At the beginning of 1988, nearly a year after the original problem, Lawrenson re-injured the tendon against Arsenal and decided to retire.
| Player | Age at Injury | Return Time |
|---|---|---|
| Callum Hudson-Odoi | 18 | ~5 Months |
| David Beckham | 34 | ~6 Months |
| Javier Zanetti | 39 | ~6 Months |
| Laurent Koscielny | 32 | ~7 Months |
| Leonardo Spinazzola | 28 | ~9 Months |
| Ruben Loftus-Cheek | 23 | ~13 Months |
| Presnel Kimpembe | 27 | ~24 Months |
Data according to Transfermarkt
“You don’t feel the same. I don’t think you ever will.”
Thankfully, treatment has progressed since the 1980s, but even modern-day players struggle to ever regain the pace and agility they once possessed.
Callum Hudson-Odoi suffered the same injury as Ekitike in 2019 and, speaking to the Guardian, explained: “People don’t realise how difficult it is to regain the same fitness, speed and sharpness.
“It takes a lot of muscle out of your calf and other areas of your body. You don’t feel the same. I don’t think you ever will.

“I pushed everything daily to make sure I was coming back and injury-free, but niggles happen, things happen.”
Ruben Loftus-Cheek was also hit by the injury less than a month after his Chelsea teammate, Hudson-Odoi.
He told a similar story regarding his recovery, saying: “I came back from injury but didn’t feel myself, didn’t feel powerful, wasn’t running past people and felt like I lost a lot of muscle and power.”
Why are Achilles injuries so difficult to recover from?

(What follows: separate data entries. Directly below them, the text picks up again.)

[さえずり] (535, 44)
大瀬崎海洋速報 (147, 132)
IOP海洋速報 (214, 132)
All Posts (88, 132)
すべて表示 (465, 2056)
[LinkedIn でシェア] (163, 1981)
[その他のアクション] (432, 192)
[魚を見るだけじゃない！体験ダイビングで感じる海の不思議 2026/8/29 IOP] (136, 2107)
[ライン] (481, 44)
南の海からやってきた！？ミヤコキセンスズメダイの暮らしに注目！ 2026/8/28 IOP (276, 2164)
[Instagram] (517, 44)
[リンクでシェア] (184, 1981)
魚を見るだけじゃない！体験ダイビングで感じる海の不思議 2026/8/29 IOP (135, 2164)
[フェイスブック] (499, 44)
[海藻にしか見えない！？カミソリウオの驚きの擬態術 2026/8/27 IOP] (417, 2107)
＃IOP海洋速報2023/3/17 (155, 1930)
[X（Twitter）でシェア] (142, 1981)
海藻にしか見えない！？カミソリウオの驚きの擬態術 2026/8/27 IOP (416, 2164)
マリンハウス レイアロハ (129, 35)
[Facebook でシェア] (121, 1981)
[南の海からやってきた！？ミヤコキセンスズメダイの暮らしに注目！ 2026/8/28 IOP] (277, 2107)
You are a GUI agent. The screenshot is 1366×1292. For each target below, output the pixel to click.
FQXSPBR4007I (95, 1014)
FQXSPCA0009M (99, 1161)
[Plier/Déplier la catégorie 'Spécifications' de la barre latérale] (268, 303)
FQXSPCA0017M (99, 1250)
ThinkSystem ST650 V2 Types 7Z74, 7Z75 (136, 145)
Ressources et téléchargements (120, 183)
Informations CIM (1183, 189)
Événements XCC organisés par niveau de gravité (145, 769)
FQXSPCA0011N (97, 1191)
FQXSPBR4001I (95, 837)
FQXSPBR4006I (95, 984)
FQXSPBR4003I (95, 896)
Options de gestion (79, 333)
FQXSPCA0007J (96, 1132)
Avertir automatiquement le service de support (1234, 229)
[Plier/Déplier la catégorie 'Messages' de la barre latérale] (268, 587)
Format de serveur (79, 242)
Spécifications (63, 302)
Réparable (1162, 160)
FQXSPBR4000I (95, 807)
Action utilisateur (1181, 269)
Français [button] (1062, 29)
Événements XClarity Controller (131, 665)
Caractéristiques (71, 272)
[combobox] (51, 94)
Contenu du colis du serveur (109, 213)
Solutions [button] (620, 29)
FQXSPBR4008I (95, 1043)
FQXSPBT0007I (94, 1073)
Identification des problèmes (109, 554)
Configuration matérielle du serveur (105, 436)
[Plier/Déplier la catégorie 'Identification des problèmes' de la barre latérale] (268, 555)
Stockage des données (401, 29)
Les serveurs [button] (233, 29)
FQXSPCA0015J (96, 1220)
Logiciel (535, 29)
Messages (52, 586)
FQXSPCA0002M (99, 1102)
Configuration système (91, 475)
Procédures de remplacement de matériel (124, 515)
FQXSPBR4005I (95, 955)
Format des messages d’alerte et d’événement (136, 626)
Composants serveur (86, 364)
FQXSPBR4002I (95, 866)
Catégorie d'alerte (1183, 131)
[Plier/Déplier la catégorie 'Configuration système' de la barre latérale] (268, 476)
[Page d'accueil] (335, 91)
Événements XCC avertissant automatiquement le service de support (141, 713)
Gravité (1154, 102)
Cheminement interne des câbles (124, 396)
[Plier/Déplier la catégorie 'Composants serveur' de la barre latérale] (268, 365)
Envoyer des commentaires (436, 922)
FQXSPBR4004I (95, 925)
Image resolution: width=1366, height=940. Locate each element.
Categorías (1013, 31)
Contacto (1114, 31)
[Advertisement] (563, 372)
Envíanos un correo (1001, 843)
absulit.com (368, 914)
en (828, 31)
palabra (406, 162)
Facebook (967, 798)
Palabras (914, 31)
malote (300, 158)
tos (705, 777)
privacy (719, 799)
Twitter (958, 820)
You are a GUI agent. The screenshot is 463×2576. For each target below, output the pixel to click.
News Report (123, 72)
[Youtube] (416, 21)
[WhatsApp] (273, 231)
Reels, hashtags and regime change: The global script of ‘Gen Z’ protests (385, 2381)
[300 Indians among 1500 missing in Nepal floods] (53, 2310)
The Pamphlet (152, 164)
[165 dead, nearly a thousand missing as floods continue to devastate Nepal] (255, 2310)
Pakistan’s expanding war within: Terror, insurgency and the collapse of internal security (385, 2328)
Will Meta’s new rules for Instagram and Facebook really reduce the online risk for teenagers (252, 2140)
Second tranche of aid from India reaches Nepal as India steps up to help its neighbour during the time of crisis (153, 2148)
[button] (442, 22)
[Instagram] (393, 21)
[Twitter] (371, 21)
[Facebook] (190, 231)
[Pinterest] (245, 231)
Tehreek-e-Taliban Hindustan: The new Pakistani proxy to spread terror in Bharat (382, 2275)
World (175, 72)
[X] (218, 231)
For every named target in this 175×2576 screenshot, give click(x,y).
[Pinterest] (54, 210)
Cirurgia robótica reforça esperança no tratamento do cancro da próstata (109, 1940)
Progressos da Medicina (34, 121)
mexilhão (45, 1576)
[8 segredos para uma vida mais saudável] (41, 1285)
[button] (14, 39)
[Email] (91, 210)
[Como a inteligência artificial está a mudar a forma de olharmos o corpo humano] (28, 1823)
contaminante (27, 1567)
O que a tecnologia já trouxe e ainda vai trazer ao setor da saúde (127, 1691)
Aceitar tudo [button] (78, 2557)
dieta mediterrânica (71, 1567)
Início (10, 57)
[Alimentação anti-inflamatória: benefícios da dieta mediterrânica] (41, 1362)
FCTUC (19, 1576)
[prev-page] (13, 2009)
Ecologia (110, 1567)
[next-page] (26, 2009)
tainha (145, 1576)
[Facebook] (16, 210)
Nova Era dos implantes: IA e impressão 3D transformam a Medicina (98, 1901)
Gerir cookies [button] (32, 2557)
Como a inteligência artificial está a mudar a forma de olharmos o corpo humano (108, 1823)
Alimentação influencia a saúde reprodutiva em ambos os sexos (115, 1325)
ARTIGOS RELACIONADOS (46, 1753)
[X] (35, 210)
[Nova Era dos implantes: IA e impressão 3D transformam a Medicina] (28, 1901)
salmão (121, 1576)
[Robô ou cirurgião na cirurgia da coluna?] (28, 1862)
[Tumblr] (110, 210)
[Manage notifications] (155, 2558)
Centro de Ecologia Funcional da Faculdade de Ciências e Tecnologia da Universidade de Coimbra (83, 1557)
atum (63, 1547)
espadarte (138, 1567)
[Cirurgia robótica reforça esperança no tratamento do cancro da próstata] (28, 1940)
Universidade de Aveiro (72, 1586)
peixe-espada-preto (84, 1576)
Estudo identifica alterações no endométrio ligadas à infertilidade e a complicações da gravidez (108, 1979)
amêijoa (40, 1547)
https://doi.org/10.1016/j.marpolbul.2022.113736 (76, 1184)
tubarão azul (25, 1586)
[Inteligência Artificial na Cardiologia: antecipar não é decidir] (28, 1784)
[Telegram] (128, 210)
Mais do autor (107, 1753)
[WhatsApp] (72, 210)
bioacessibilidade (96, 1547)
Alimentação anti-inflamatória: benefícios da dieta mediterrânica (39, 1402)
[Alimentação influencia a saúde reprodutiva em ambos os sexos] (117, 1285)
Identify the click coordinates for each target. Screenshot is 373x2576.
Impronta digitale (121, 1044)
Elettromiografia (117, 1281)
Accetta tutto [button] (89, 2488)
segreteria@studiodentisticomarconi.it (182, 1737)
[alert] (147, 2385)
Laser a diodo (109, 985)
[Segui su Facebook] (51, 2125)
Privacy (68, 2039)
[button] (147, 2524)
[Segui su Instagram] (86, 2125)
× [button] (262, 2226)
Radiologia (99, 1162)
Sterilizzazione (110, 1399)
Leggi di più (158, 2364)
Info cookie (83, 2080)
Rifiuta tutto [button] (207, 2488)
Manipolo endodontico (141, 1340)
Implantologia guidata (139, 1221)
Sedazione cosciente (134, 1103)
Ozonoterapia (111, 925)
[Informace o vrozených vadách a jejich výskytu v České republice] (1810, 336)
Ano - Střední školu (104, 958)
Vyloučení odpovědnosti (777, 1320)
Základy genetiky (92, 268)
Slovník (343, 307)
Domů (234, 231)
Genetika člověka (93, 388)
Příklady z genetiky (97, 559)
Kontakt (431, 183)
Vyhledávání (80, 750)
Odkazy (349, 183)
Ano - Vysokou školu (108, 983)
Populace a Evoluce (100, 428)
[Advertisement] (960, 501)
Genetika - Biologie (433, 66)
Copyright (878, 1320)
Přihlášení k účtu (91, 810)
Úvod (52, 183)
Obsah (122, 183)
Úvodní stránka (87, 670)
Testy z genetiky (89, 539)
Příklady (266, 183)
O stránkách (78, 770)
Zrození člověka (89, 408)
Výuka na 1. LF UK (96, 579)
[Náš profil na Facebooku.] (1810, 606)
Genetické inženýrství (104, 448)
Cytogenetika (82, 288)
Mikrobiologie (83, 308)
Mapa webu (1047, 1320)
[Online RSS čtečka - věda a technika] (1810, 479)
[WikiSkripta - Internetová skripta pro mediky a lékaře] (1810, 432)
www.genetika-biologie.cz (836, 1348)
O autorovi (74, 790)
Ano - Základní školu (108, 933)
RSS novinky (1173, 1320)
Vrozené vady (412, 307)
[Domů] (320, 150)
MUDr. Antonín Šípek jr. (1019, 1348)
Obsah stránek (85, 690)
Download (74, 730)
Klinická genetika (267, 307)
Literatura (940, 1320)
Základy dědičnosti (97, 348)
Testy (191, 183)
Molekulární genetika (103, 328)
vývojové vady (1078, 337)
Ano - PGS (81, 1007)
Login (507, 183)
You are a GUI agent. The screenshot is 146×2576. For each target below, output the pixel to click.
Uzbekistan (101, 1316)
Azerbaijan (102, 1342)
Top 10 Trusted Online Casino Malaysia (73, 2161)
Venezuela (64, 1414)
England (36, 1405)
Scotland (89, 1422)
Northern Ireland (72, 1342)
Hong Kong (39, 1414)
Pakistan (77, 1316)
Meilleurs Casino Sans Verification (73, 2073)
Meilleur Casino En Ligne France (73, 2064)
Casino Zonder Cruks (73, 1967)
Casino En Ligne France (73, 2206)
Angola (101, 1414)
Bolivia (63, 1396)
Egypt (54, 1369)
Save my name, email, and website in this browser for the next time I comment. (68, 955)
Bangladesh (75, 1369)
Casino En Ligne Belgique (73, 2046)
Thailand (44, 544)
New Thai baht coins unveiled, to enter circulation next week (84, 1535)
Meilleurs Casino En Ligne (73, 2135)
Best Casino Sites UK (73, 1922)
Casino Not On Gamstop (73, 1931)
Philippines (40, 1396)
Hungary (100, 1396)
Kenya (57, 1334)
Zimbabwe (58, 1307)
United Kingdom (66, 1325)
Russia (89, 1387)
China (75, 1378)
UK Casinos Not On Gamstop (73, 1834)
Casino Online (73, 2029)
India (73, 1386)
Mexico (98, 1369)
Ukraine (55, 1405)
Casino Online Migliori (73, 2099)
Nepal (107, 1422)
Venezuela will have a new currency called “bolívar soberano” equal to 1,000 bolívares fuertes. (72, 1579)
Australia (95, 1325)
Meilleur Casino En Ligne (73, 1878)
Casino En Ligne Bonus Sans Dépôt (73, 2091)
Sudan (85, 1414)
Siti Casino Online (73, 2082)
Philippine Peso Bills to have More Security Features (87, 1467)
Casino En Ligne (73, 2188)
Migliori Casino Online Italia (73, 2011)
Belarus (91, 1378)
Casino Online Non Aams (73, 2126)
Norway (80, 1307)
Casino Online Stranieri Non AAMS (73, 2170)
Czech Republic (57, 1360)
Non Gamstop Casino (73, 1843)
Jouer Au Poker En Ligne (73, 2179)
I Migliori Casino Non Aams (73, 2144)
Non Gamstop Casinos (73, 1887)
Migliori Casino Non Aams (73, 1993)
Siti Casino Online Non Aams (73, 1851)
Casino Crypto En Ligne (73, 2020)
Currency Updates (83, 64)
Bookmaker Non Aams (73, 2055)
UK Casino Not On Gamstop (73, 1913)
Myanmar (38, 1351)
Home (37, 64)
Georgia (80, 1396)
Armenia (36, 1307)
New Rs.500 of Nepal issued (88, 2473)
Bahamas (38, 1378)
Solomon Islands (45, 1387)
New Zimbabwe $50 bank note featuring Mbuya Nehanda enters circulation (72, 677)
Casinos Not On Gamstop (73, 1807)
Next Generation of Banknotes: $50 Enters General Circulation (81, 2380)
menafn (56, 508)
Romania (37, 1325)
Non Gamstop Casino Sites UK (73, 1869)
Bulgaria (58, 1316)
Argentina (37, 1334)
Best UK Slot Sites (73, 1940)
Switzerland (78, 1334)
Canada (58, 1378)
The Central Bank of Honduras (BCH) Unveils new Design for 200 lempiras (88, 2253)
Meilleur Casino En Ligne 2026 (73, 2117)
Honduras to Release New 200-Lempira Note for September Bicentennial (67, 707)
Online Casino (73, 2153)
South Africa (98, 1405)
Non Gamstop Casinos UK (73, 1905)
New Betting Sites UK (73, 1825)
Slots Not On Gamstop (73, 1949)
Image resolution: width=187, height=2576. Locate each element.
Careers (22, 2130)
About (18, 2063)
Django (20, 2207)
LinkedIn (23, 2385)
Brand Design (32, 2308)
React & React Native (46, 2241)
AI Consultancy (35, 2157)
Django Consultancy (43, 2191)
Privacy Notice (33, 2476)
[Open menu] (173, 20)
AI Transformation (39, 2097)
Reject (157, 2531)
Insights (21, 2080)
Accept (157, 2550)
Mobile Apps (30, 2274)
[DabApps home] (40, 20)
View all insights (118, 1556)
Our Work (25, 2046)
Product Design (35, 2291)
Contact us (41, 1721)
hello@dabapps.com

Returning to playing and returning to full fitness are very different things. While Ekitike may be back on the pitch within a year, he almost certainly won’t be sharp.
Luke Anthony, clinical director of GoPerform and former injury prevention specialist at Norwich City, explained to the Athletic: “It’s heavily involved in acceleration, deceleration, jumping — any plyometric movement.
“It needs to propel you forward, so it has to have some elasticity for that recoil, but it needs tension too, because once you start running, three to five times your body weight is going through that tendon.
“Once you start sprinting, those forces are really quite high — the equivalent of hundreds of kilograms.
“If the tendon were to heal with more elasticity, but less strength, then you don’t get that propulsion. For someone who’s athletic and able to run 11 metres per second, the tendon has to withstand that force and push you forward.
“If you don’t have that mechanical property, you can’t restore that. They’d still be able to run, but wouldn’t be able to push through the tendon in the same way.
“That’s the long-term challenge: to restore the mechanical properties to what they were before the injury.”
In addition, consultant physiotherapist Nick Worth told BBC Sport: “The quality of repair to the tendon is better when surgery is done quickly, instead of leaving it.
“The initial healing process sees the tendon stitched back together. Then you have to make sure the tendon is strong and let it settle.
“Progressive loading, and exercises to keep the tendon moving, help prevent scar tissues.”
Hugo Ekitike’s chances of recovery

All this doesn’t make for optimistic reading when considering Ekitike’s future, but time is on his side.
With a contract running until 2031, the 23-year-old must take care when coming back, not just in the initial phase but when re-joining the team, too.
Given that he will likely suffer recurring problems at some point and may not be the same player for the entirety of next season, if ever, Liverpool could need to look into the transfer market.
This would have been a good opportunity for striker Jayden Danns to step up in the Frenchman’s absence, but he too is enduring difficulty in getting up to full speed following a succession of hamstring injuries.
The Reds will just have to hope that a full pre-season will majorly benefit both Danns and Alexander Isak.